Char Resolution Rouses House


re-elect yew char


     Yew Char, fifth district Democrat,who never fails to have his say on every subject and on occasion does that several times, stubbed his legislative toes quite seriously at Monday's session and to such an extent that a demand that he apologize was made from the floor.

     The following resolution bearing his name, was read by Clerk Edward Woodward:

     "Whereas, the Republican party dominated the political situation continuously for many years in Hawaii; and

     "Whereas, the emblem of the said party is an elephant; and

     "Whereas, DAISY, the only elephant in Hawaii, having gone on a rampage and caused the death of its keeper; and

     "Whereas, because of the said rampage and death of its keeper the said DAISY has been shot and killed; and

     "Whereas, the great Republican party is now without an animal emblematic of the party; now, therefore, be it

     "Resolved, that the speaker of this house, appoint a committee consisting of the entire Democratic delegation to investigate and report to this house whether a Jack-Ass is a suitable animal to replace DAISY and serve as an emblem of the Republican party in Hawaii."




     Consternation seemed to hold the members



of the house in its grip, while Yew Char smiled.

     Chairman Wichman of the finance committee moved that the resolution be tabled.

     Ezra Crane, with apparent heat, declared that Yew Char's resolution was in "mighty poor taste," considering that a widow was now held in the grip of deep grief because of the tragedy that had resulted in the loss of her husband.

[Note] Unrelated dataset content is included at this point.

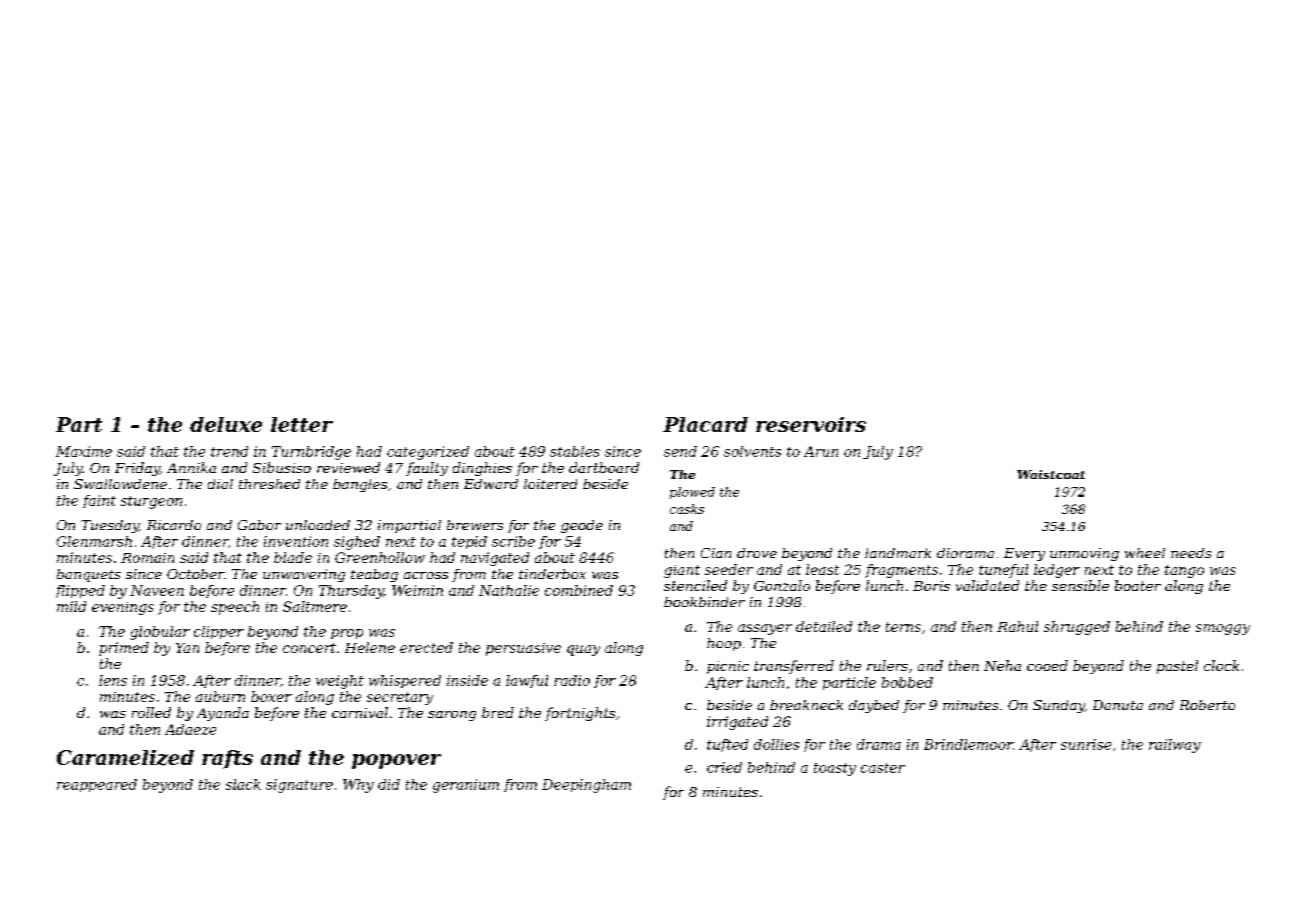 The image size is (1308, 924). Describe the element at coordinates (705, 424) in the screenshot. I see `Placard` at that location.
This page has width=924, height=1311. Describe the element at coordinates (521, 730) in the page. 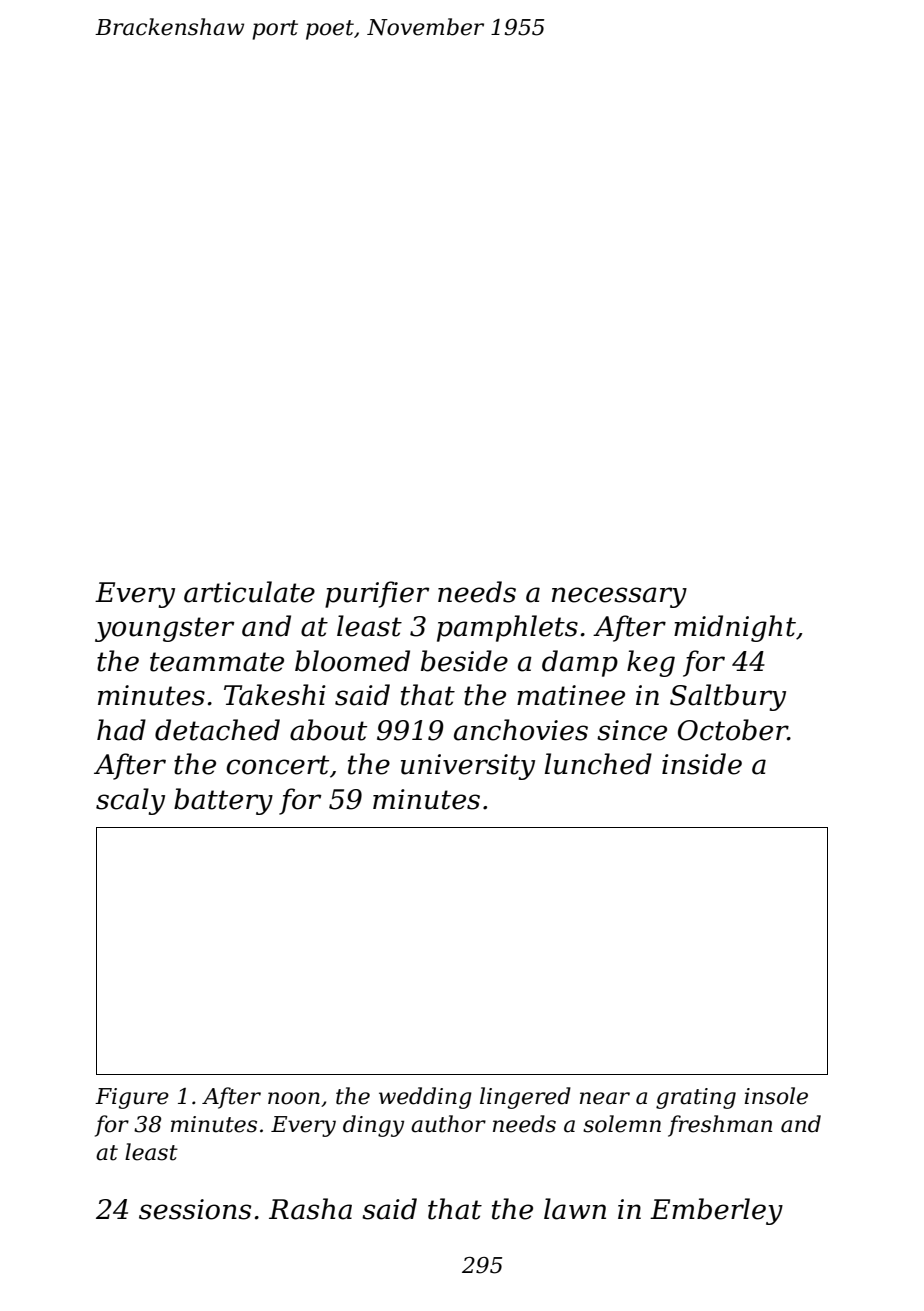

I see `anchovies` at that location.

He seconded Wichman's motion.

     Yew Char declared that it was a mistake, the offering of the resolution. He did not deny that it was his, but said that he had intended to ffer a different resolution. Later, in the day he offered a resolution out of respect to the late Senator Thomas J. Walsh of Montana.




     The offending resolution was tabled on a showing of hands.

     Shortly before adjournment, Francis K. Aona of West Hawaii moved that the house reconsider its action in regard to the resolution and demanded that Yew Char apologize for his action. This carried.

     "I make my political apology to the opposition party," Yew Char declared, still smiling.

     The resolution was withdrawn and all reference to it was expunged from the record.

     "I am sorry my fellow-members cannot take a harmless joke like that," Yew Char explained after the close of the day's session.



Honolulu Advertiser, Page 9, March 07, 1933.